Orphan Drugs, also known as Rare Disease Drugs, refers to pharmaceutical products developed for the prevention, diagnosis, and treatment of rare diseases or conditions. Orphan Drug Designations by the U.S. FDA are meant to support the development of drug candidates that could potentially bring substantial therapeutic benefits to patients with rare diseases (a condition with a prevalence of less than 200,000 in the U.S.), and to provide incentives to the subsequent development, registration and commercialization to designated drugs. Those incentives include tax credit on expenditures incurred in clinical studies, a waiver of the New Drug Application (NDA) fee, and 7-year market exclusivity in the U.S. regardless of the patent status of the designated drug.

Pancreatic cancer is a highly malignant type of gastrointestinal cancer. According to the statistics by the World Health Organization (WHO), pancreatic cancer was ranked 13th and 7th globally by its incidence and mortality rates in 2012. In 2018, the U.S. reported over 55,000 newly- diagnosed pancreatic cancer cases and 44,330 related deaths. Whereas still defined as an orphan disease currently, it is projected that by 2030, pancreatic cancer will become the second most common cause of cancer-related deaths.

ATG-101 is a novel PD-L1/4-1BB bispecific antibody that was designed to block the binding of immunosuppressive PD-1/PD-L1 and conditionally induce 4-1BB stimulation, thus activating anti-tumor immune effectors, while delivering enhanced anti-tumor activity, with an improved safety profile.
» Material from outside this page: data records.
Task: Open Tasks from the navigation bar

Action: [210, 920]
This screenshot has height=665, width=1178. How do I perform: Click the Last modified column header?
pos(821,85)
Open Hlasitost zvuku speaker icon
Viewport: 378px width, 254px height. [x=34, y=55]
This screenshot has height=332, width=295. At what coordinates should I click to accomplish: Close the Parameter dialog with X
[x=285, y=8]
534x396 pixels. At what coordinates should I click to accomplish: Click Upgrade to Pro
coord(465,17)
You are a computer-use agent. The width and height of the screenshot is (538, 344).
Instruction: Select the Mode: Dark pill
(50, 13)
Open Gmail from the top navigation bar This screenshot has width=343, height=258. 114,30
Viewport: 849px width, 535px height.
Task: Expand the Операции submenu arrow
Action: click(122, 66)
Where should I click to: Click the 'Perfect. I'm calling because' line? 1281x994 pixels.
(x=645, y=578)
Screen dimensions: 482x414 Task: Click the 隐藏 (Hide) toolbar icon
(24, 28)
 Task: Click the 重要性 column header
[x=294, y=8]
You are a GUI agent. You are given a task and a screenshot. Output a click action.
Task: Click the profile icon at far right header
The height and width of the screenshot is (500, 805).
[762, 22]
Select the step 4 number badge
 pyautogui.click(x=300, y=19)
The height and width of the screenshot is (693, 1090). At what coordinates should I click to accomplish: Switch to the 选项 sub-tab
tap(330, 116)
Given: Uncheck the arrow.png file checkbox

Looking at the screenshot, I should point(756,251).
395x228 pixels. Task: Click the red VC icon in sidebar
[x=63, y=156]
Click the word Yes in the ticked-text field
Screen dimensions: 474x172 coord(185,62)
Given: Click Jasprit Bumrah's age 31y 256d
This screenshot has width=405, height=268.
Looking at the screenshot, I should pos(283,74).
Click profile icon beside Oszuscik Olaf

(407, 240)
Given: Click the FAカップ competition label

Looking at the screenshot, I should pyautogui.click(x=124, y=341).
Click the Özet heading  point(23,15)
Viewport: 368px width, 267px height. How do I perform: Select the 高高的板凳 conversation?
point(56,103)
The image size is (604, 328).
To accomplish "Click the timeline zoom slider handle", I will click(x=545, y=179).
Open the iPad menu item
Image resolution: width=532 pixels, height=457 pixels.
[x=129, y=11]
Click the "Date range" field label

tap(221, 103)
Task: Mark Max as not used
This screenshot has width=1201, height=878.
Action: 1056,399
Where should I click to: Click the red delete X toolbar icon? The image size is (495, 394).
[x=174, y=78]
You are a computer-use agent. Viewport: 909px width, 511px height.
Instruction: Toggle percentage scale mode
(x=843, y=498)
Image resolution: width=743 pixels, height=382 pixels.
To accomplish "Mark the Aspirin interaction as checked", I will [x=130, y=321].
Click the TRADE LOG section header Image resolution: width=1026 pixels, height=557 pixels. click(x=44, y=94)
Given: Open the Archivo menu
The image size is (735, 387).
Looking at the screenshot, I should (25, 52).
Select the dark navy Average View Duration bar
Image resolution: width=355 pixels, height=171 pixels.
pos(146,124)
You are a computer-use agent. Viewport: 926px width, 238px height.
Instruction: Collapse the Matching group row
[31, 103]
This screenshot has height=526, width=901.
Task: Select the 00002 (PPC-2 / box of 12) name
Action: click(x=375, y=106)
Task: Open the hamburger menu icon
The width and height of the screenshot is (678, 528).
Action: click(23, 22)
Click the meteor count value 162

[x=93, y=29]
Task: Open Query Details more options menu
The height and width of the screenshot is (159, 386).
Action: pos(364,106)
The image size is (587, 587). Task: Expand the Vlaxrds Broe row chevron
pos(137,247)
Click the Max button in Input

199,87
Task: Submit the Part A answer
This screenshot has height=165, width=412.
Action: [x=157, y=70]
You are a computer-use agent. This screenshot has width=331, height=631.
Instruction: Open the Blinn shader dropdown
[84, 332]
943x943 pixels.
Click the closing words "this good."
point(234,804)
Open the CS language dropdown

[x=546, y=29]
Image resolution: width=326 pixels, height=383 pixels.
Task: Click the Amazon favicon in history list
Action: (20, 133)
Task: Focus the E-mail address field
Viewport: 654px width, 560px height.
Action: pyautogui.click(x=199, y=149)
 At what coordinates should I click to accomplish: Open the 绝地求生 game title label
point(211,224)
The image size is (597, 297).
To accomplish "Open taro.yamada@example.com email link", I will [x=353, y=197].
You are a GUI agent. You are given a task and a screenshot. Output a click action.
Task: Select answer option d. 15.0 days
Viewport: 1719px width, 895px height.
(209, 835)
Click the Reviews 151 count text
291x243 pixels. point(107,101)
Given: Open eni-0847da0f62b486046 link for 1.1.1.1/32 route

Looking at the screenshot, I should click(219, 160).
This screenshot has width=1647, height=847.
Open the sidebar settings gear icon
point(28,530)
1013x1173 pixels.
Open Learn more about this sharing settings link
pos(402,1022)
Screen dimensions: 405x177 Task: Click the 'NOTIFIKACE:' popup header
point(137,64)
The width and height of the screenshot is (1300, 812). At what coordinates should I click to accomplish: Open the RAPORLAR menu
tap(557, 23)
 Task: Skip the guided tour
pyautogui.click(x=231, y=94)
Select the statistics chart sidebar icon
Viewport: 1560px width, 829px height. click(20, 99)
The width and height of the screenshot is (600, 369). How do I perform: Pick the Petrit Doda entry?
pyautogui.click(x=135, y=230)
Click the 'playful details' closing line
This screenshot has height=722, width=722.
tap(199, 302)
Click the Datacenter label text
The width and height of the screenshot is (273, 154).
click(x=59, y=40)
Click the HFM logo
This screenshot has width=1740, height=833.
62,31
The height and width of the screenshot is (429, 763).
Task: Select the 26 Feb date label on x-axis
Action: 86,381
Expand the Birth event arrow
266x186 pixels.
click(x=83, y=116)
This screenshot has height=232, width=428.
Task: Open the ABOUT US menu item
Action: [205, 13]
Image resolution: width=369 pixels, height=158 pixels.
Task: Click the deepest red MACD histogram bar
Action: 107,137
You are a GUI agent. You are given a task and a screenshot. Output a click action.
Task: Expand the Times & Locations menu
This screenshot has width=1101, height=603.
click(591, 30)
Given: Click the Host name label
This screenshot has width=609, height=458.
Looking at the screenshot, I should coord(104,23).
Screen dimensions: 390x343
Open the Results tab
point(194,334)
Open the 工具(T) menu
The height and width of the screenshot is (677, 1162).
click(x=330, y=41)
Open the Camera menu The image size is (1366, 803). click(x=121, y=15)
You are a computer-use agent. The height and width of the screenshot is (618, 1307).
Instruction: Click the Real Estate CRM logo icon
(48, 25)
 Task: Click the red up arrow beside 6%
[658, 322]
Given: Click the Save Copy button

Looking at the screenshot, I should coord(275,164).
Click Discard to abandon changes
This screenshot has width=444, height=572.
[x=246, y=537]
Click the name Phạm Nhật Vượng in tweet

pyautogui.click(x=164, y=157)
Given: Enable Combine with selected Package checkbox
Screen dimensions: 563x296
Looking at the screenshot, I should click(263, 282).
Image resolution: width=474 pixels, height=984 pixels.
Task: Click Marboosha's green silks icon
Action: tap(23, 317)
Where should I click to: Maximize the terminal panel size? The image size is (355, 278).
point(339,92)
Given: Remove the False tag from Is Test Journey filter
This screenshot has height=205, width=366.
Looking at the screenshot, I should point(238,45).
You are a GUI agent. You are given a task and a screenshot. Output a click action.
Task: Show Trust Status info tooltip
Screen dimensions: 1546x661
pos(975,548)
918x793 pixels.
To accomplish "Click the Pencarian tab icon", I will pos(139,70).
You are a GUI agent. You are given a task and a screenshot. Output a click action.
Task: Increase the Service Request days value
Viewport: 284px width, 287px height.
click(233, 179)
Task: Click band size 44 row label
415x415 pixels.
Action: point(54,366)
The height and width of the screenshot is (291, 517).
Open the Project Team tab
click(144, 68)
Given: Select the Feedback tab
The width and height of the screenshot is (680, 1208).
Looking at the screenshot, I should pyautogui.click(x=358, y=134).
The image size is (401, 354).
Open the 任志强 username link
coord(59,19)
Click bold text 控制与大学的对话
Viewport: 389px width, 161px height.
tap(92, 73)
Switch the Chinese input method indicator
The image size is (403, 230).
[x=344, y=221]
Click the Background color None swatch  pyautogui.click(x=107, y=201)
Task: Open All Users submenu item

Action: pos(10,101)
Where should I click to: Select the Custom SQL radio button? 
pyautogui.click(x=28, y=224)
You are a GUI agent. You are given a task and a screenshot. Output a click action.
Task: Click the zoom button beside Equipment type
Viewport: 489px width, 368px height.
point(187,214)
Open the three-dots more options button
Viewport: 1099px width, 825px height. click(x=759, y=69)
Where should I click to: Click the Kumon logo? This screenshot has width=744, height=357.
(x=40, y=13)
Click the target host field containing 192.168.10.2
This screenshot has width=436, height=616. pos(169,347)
In preclinical studies, ATG-101 demonstrated significant anti-tumor activity in animal models of resistant tumors as well as those that had progressed on anti-PD-1/L1 treatment. Furthermore, ATG-101 has also shown an excellent safety profile in Good Laboratory Practice (GLP) toxicology studies. ATG-101 is the first PD-L1/4-1BB bispecific antibody entering clinical development in Australia and is currently being evaluated in clinical studies in Australia, China, and the U.S.

Dr. Bo Shan, Antengene’s Chief Scientific Officer, said, "We are very encouraged by this Orphan Drug Designation from the U.S. FDA and are hopeful that ATG-101 will offer a novel therapeutic to patients with pancreatic cancer. As Antengene’s first in-house developed asset with global rights, ATG-101 has already entered clinical development in Australia, China, and the U.S. We will strive to accelerate the global clinical development of ATG-101 in efforts to provide a new treatment option to patients around the world."